Action item A: Please rewrite the essay on the Steinhauser and Underhill exhibition, starting with "Linn Underhill zooms" and going on through "women in marriage.", and change "weddings" to "receptions".
Action item B: In the essay on the Steinhauser and Underhill exhibition, what is the title of the joint show?
Action item C: Carry on the essay on the Steinhauser and Underhill exhibition from the point where it stops.

Given text:
*** Begin section ***

In the last 150 years photography and photographers have become the ubiquitous witness to social ritual. Beyond its service to recollection, photography has also the power to inform the conduct of tradition to freeze-dried perfection. Just as ceremonies function to preserve moment so change in a lifetime, they initiate movement. The making of art is also a ritual act, a process of repetition and transformation.
Though artists, Judith Steinhauser and Linn Underhill, have never met there is a strong correspondence in their history as artists working with photography. Both women have borrowed freely from family albums and write directly on their work to produce a framework for visual analysis. The manipulation, sequencing, and multiple reproduction of family photographs is a composite of time, influence, and memory. The personal drawing of connections translates into a vision of human experience.
Linn Underhill’s photographs of brides and grooms smiles with accompanying text and Judith Steinhauser’s large photographs and photograms examine the psychology of ritual from a feminist perspective. In the joint exhibition of their work, CEREMONIES AND TRANSITION, the contradiction of manners and emotion that women experience as objects of tradition is portrayed in forceful though distinct styles. Underhill’s series of straightforward facial expressions, enlarged to 30 inches square, are a magnified protest against the crisis of identity for the bride and assumed authority of the new husband. Figures of women in Steinhauser’s work proceed from passive flirtation to a focus on feminine power and sexual awareness.
Linn Underhill zooms in on the masks of happiness we all wear at weddings to compare the levels of emotion exhibited by women and men. Though the contrast is sometimes subtle, Underhill’s treatment of the subject is as bold as the bride’s grin are self-conscious. The monumental scale of the assembled work creates a dizzy and powerful impact. There are forty pieces, each almost three feet square: 24 months interspersed with 16 texts. The framed texts are excerpts from love songs and lists that interconnect a glossary of housekeeping items common to all couples but divided by gender. The texts underline the separate experiences for men and women in marriage.

*** End section ***

Stored records
*** Begin section ***

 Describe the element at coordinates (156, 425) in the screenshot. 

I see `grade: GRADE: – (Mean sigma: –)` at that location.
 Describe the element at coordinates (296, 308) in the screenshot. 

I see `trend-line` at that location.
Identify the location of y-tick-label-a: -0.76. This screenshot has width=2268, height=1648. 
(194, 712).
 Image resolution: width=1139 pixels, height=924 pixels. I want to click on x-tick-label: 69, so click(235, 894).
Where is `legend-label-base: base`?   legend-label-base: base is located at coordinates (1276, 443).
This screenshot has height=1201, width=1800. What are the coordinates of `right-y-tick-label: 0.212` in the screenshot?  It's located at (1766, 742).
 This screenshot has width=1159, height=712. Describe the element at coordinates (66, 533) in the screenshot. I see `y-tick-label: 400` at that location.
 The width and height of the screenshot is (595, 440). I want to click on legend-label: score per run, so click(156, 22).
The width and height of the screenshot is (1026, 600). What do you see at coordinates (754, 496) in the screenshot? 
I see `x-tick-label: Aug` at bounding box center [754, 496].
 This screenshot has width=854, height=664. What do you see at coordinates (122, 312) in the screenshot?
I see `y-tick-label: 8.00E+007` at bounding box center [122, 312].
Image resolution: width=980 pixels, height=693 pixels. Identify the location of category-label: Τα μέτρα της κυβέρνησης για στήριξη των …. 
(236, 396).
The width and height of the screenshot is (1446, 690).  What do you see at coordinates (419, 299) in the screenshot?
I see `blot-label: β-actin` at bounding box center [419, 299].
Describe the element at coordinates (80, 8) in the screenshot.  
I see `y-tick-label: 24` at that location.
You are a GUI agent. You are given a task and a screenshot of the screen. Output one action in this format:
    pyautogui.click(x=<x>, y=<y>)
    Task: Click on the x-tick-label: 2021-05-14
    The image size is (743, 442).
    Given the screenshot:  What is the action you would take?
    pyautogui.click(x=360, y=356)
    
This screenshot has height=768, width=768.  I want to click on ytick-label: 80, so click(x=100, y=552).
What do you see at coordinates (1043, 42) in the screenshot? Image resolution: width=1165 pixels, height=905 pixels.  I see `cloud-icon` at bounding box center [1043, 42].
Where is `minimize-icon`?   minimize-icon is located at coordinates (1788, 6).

*** End section ***

Task answer A:
Linn Underhill zooms in on the masks of happiness we all wear at receptions to compare the levels of emotion exhibited by women and men. Though the contrast is sometimes subtle, Underhill’s treatment of the subject is as bold as the bride’s grin are self-conscious. The monumental scale of the assembled work creates a dizzy and powerful impact. There are forty pieces, each almost three feet square: 24 months interspersed with 16 texts. The framed texts are excerpts from love songs and lists that interconnect a glossary of housekeeping items common to all couples but divided by gender. The texts underline the separate experiences for men and women in marriage.

Task answer B: CEREMONIES AND TRANSITION

Task answer C:
Borrowed from her mother’s work as a wedding photographer, Underhill’s large black and white photographs are an authentic representation of romantic ideals in our society where marriage is often an end in itself. Women appear hysterically happy and men are self-controlled. The attention to the mouth triggers the language of wooing and wedlock, the ritual expressions of possession, authority, fertility, and costume that still exist to define a woman’s dependent role as a wife and mother. The smiles are caricatures of happiness and look more desperate when we consider the obligations for women that are laid down by tradition. Mutuality and autonomy do not co-exist with the social trappings of matrimony.
In contrast to Underhill’s use of public information, Judith Steinhauser illustrates women’s struggle for self-definition by directly expressive means. She mixes photographs and photograms with penlight and pencil drawing in large photographic mural paper to create images loaded with psychological meaning.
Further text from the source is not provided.